A batch of 90 snails also launched to station aboard Progress 29 as part of an experiment that studies the effects of weightlessness on living organisms, Russia's Interfax News Agency has reported.
At present the ISS has a three-member Expedition 17 crew comprising of Russian cosmonauts station commander Sergei Volkov and Oleg Kononenko, and American astronaut Garrett Reisman. They are expected to open the hatches separating the station and its new cargo ship at about 2330 GMT tonight. They will begin unloading supplies on Saturday, NASA officials said.
Russia's unmanned Progress cargo ships are similar in appearance to the country's three-segment Soyuz spacecraft that routinely ferry astronauts to and from the space station.
Progress 29 was initially slated to dock at a berth on the station's Russian-built Pirs docking compartment, but that perch is currently occupied by the Soyuz TMA-12 spacecraft that ferried Volkov and Kononenko to the station last month.
The Expedition 17 crew was originally slated to move the Soyuz to the Zarya docking port, clearing the Pirs berth for Progress 29, in early May. But Russian and NASA flight controllers canceled that short flight due to an ongoing investigation into a previous Soyuz spacecraft's off-target landing last month.
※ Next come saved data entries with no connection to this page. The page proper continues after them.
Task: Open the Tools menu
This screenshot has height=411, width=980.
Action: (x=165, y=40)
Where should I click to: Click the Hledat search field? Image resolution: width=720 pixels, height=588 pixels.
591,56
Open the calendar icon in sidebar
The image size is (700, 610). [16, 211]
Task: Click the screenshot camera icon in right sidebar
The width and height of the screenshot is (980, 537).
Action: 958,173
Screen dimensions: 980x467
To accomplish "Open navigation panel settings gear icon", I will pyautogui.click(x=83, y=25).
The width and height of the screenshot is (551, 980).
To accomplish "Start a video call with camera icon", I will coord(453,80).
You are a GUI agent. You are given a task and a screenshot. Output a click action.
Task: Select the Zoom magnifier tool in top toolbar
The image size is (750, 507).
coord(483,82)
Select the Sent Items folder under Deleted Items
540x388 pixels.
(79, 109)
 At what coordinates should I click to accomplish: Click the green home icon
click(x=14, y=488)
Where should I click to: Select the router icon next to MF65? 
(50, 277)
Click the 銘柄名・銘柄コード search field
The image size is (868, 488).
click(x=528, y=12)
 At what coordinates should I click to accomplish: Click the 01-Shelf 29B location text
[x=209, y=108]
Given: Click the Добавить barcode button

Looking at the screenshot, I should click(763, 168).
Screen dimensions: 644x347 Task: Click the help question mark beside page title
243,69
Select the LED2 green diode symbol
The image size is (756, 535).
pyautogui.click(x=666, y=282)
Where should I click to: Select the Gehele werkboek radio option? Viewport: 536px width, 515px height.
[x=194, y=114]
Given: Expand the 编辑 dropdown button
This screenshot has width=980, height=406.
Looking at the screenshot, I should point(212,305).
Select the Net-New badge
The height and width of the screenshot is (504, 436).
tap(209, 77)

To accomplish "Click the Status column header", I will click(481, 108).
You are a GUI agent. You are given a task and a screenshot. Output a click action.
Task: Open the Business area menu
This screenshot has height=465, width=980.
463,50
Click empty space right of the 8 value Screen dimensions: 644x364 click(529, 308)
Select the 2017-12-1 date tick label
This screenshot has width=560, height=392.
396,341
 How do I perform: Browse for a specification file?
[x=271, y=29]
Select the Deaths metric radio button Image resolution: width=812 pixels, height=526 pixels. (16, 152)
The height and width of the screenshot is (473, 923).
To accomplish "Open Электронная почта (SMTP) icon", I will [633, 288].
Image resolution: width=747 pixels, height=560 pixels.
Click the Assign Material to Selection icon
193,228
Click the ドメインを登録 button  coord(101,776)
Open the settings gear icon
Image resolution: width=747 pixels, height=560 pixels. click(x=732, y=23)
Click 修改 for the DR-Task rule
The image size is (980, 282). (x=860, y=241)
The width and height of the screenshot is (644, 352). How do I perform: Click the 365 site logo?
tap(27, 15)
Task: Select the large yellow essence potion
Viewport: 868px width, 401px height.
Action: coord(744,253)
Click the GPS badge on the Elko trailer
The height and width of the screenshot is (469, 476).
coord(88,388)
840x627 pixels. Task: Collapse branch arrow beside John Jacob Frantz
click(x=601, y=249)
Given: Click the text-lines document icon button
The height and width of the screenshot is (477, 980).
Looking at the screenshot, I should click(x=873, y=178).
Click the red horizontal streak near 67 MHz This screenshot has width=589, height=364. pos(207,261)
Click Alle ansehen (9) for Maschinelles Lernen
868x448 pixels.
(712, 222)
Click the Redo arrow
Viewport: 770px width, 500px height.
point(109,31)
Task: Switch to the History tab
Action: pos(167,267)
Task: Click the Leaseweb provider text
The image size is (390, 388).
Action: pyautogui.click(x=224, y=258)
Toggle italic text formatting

The capsule's safe docking cleared the way for a 31st May launching of the space shuttle Discovery with a crew of seven astronauts and a bus-size Japanese science laboratory. NASA officials will meet Monday at the Kennedy Space Center in Florida to review preparations for the mission.
The Discovery crew will attach the new lab module over a two-week mission. The astronauts are slated to participate in three spacewalks.